Une agriculture sans agriculteurs ?
À l’heure du grand défi démographique de la ferme France, le sociologue François Purseigle, invité à l’assemblée générale de la MSA Ardèche-Drôme-Loire, est venu présenter les nouvelles formes d’entreprises agricoles à l’œuvre.

Avec 1,5 % de la population active, « jamais nous n’avons eu aussi peu de chefs d’exploitations agricoles, constate le sociologue François Purseigle. Et dans dix ou quinze ans, nous serons sous la barre de 1 %. » Pour montrer l’ampleur du défi démographique auquel est confrontée l’agriculture française, il évoque les 196 186 chef(fe)s d’exploitation susceptibles de prendre leur retraite d’ici 2030, alors qu’aujourd’hui on ne compte que 13 000 installations (dont 4 800 aidées) pour 20 000 départs. « L’exercice du métier d’agriculteur est de moins en moins familial, on assiste à la fin de l’agriculture conjugale, analyse-t-il.
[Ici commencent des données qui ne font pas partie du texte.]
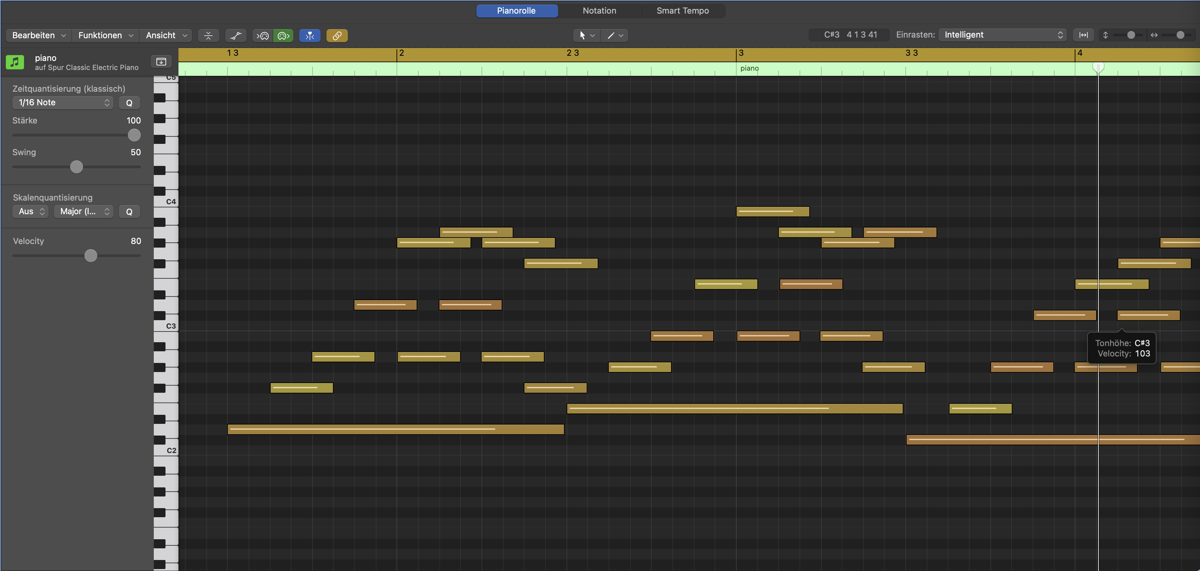The width and height of the screenshot is (1200, 571).
Task: Switch to the Notation tab
Action: pos(599,11)
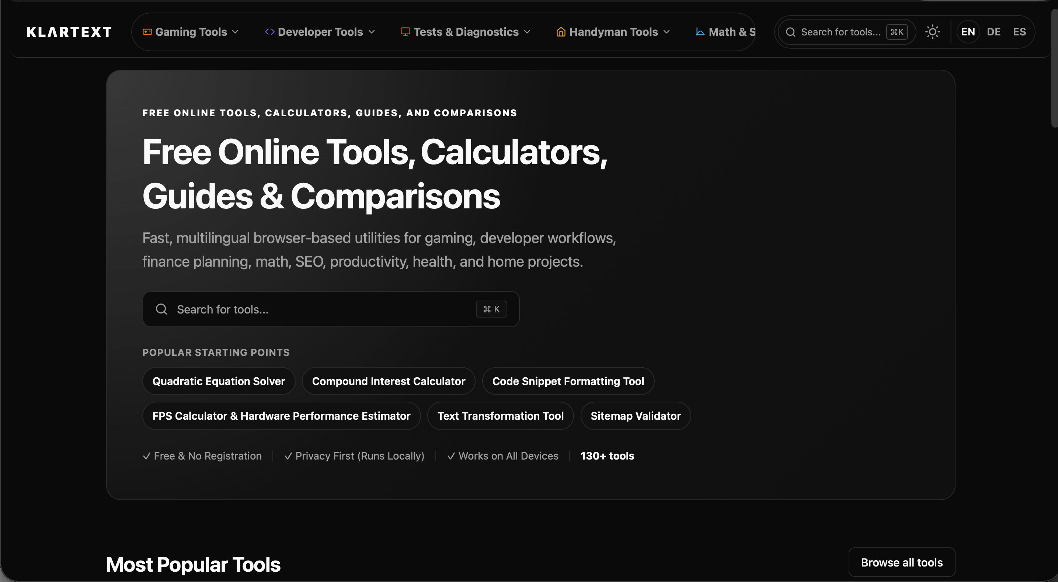Viewport: 1058px width, 582px height.
Task: Click the Math chart icon in navbar
Action: point(700,32)
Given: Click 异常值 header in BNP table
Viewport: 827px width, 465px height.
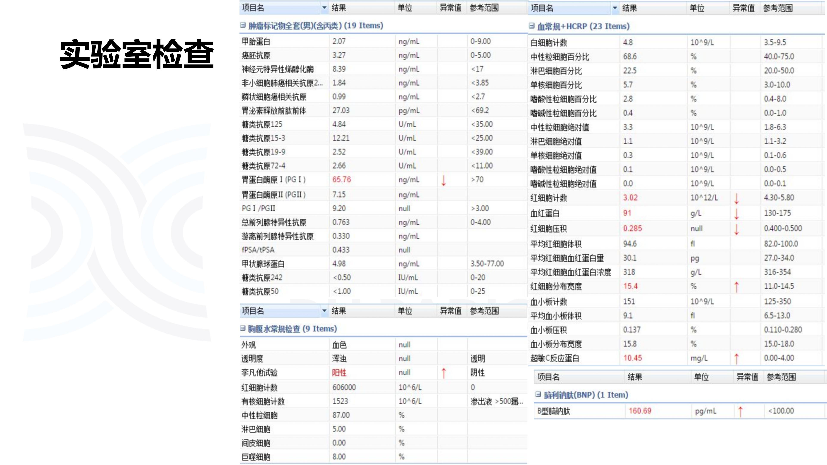Looking at the screenshot, I should 747,377.
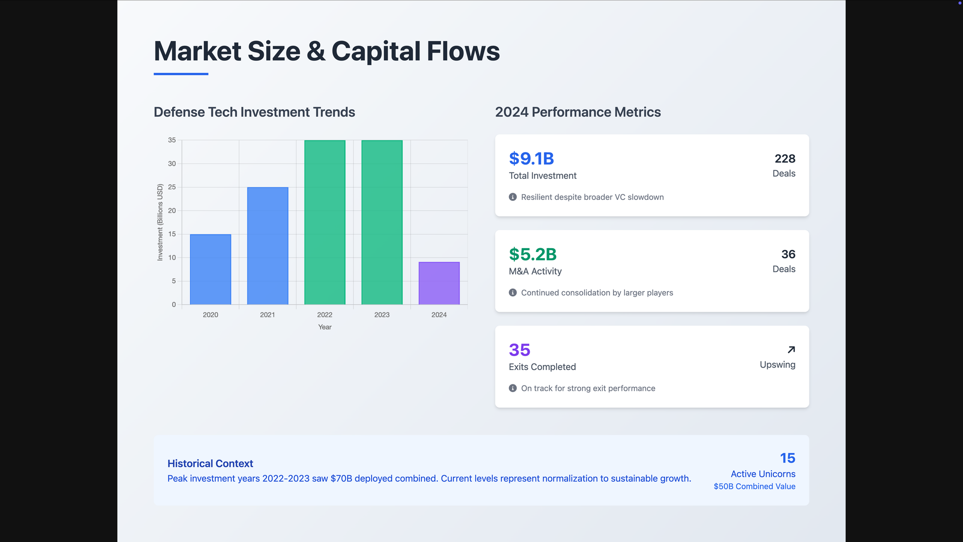
Task: Click the Market Size & Capital Flows title
Action: click(326, 51)
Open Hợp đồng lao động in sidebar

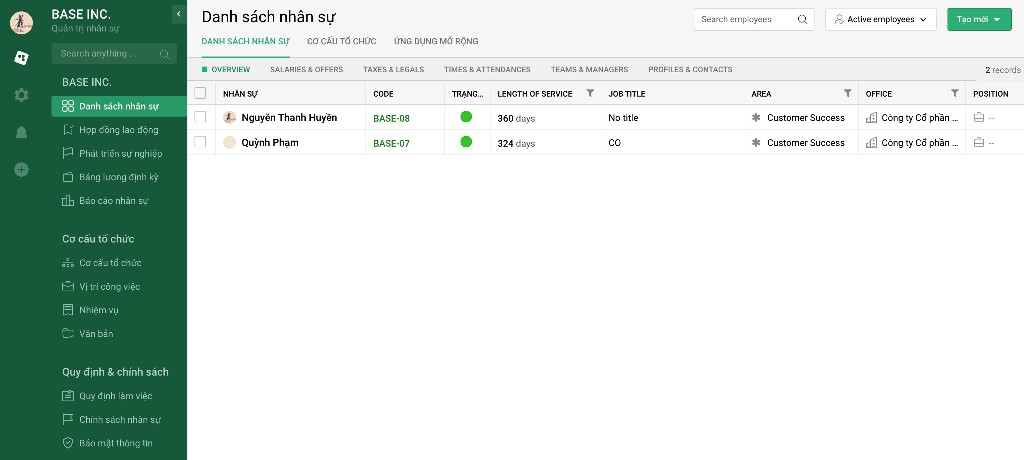[118, 130]
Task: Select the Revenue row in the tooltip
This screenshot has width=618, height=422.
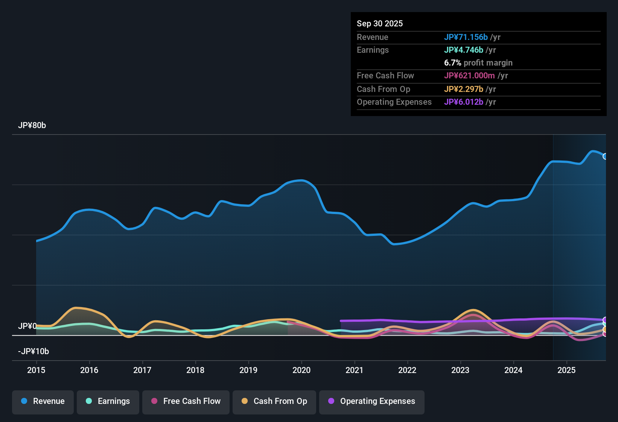Action: click(478, 37)
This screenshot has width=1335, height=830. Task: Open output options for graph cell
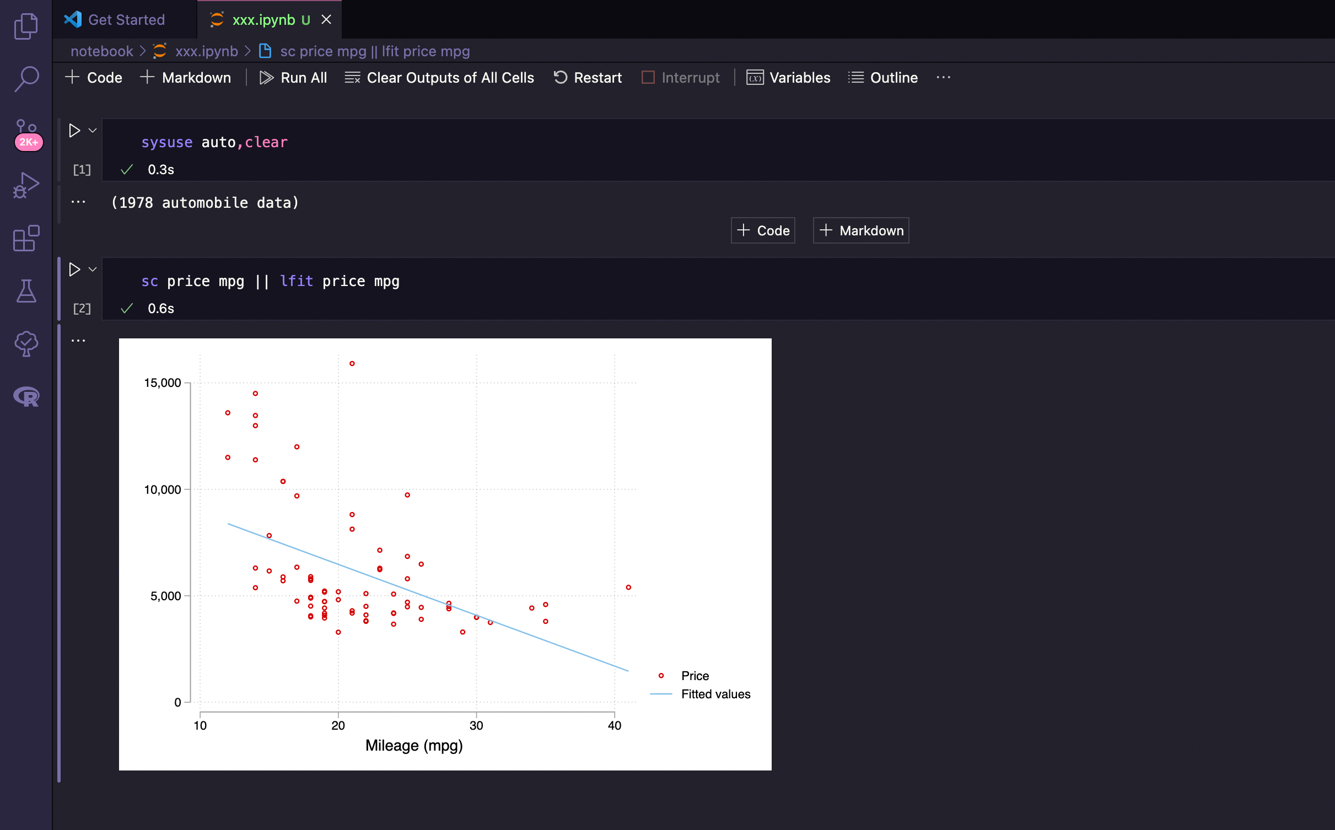click(x=78, y=341)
Ce modèle d’exploitations agricoles - où l’on retrouve deux équivalents temps plein (ETP) de la même famille - décline fortement depuis 2010. »
Trois stratégies
Après l’agriculture « patriarcale » de la 3e République, l’agriculture « conjugale » de la Révolution silencieuse, l’agriculture française entre « dans une nouvelle phase », constate François Purseigle dans son dernier ouvrage* co-écrit avec Bertrand Hervieu, également sociologue. « On assiste à un éclatement des formes d’organisation, observe François Purseigle. L’activité de production agricole se tertiarise avec de nouvelles stratégies. » Le chercheur en évoque trois : l’association, l’insertion et la délégation. Dans la première (association), l’exploitant agricole privilégie une gouvernance partagée en entretenant de nouvelles relations avec ses voisins : assolements communs, projets collectifs… Dans la seconde (insertion), il se développe en embauchant lui-même ses salariés, en intégrant de nouveaux métiers et nouvelles activités, en créant plusieurs sociétés. La gouvernance est hiérarchique et le travail familial minoritaire. Enfin, la troisième stratégie (délégation ou sous-traitance) concerne l’agriculteur ne souhaitant plus faire tout ou partie des travaux lui-même.
Inventer une nouvelle attractivité
« Ces stratégies prendront une ampleur différente selon les filières et les régions », poursuit François Purseigle. Parfois, elles coexistent au sein d’une même exploitation. « La sous-traitance sera davantage présente chez les céréaliers, précise-t-il. La déprise de l’élevage dans certaines zones intermédiaires devrait probablement l’accélérer. » La stratégie d’insertion est déjà à l’œuvre en viticulture et en arboriculture. Il cite l’exemple de la Gironde où l’essentiel du travail est réalisé par des salariés embauchés de plus en plus par des entreprises de prestation.
« Le premier adversaire de l’agriculture familiale, c’est la famille, poursuit François Purseigle. Les nouvelles générations d’agriculteurs rejettent la confusion des sphères familiale et professionnelle. Ils veulent concevoir de la valeur - pour leur entreprise, leur travail, leurs produits - autrement. Ils ne veulent plus tout faire mais pouvoir arbitrer. C’est un basculement. »
Le sociologue invite les organisations agricoles et les politiques publiques à se réinventer. « On ne peut plus fonctionner en 2022 comme il y a cinquante ans, assène François Purseigle. Il faut apporter aux repreneurs une nouvelle attractivité du métier d’agriculteur, avec des entreprises porteuses d’une multitude de projets. Tout se complexifie mais cela ouvre de belles perspectives. »
Christophe Ledoux
* Le second ouvrage des sociologues Bertrand Hervieu et François Purseigle, sorti le 20 octobre, s’intitule « Une agriculture sans agriculteurs » (éd. Presses de Sciences Po).